# Garantie  bei AiO Wasserkühlungen und Empfehlung für 3900X



## kingsmashy (8. November 2019)

*Garantie  bei AiO Wasserkühlungen und Empfehlung für 3900X*

Guten Tag,
ich suche aktuell einen Kühler für einen 3900X. Da ich diese riesigen Luftkühler im Bezug auf RAM, VRM Kühler, etc sehr ungerne verbaue überlege ich eine AiO zu nehmen. 
Ich weiß nur aktuell nicht welche zu empfehlen wäre, im Bezug auf Preis, Kühlleistung und Langlebigkeit. Bin für Empfehlungen also offen 
Im Bezug auf Langlebigkeit kommen wir gleich zur nächsten Frage:
Welche Hersteller decken mit ihrer Garantie auf AiOs das komplette System ab? Heißt.. Wenn mir der Kühler ausläuft und etwas beschädigt, welche Hersteller ersetzen mir dann (innerhalb der Garantiezeit) die defekte Hardware?

MfG


----------



## Lexx (8. November 2019)

*AW: Garantie  bei AiO Wasserkühlungen und Empfehlung für 3900X*



kingsmashy schrieb:


> Welche Hersteller decken mit ihrer Garantie auf AiOs das komplette System ab? Heißt.. Wenn mir der Kühler ausläuft und etwas beschädigt, welche Hersteller ersetzen mir dann (innerhalb der Garantiezeit) die defekte Hardware.


Keiner.

Redakteur Vötter hatte mal einen gut dokumentierten! Schadensfall,
Artikel ist im Archiv zu finden, ihm wurde die Graka ersetzt.


----------



## WaterAddicted (9. November 2019)

*AW: Garantie  bei AiO Wasserkühlungen und Empfehlung für 3900X*

Im Rahmen der Produkthaftung sollte der Hersteller schon für die Schäden aufkommen, die durch die defekte AiO entstanden sind. Wahrscheinlich werden sich die meisten Hersteller erst einmal querstellen und du musst entsprechend Druck aufbauen, notfalls per Anwalt.

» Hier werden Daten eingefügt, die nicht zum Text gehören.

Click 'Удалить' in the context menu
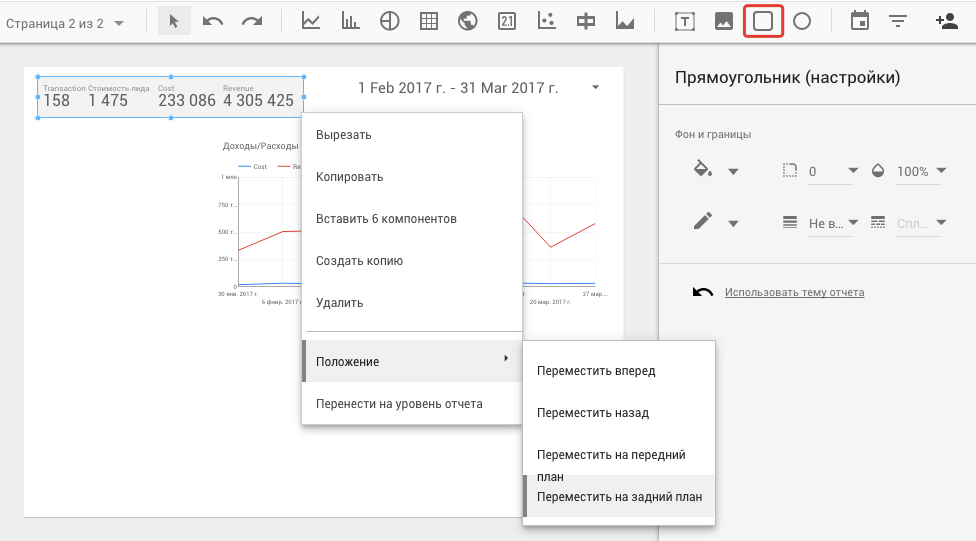 point(339,302)
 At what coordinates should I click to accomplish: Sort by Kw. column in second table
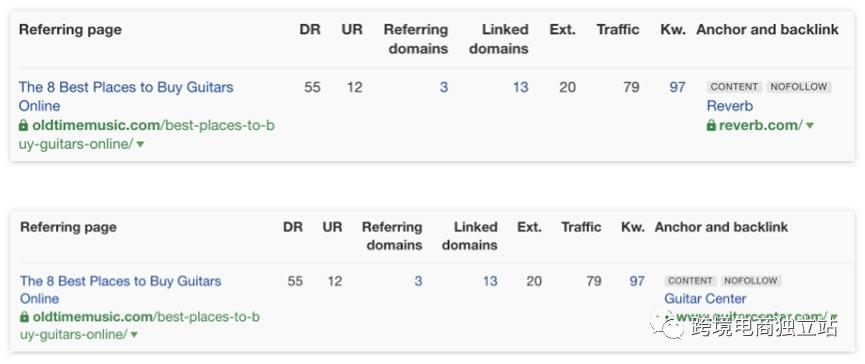coord(632,227)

Produkthaftungsgesetz: Bundesgesetzblatt

Hinzu kommt ja noch, dass gemäß gesetzlicher Gewährleistungsfrist von 2 Jahren nach den ersten 6 Monaten du nachweisen musst, dass der Defekt schon von Beginn an vorhanden war. Wie die verschiedenen Hersteller Ihre Garantiebedingungen gestalten, musst du dann in den AGBs nachlesen.


----------



## takan (23. November 2019)

*AW: Garantie  bei AiO Wasserkühlungen und Empfehlung für 3900X*

Gibt keine Musterhaftung falls du das wissen willst. Wenn ein Schaden auftritt, erst nach der Gewährleistung. 
Igorslab hat einen Artikel über AM4/Ryzen 3000 AIO bzw. die Coldplate. Guck ob du eine AiO findest die auf das Orginale Mounting System zurückgreift, sonst haste eventuell eine schlechtere Leistung bzw. ein Hitzeproblem/Schaden.
https://www.igorslab.media/ryzen-3000-perfekt-kuehlen-eine-praktische-testreihe-auf-der-suche-nach-dem-perfekten-wasserblock-fuers-asymmetrische-design-mit-interessantem-fazit/2/


----------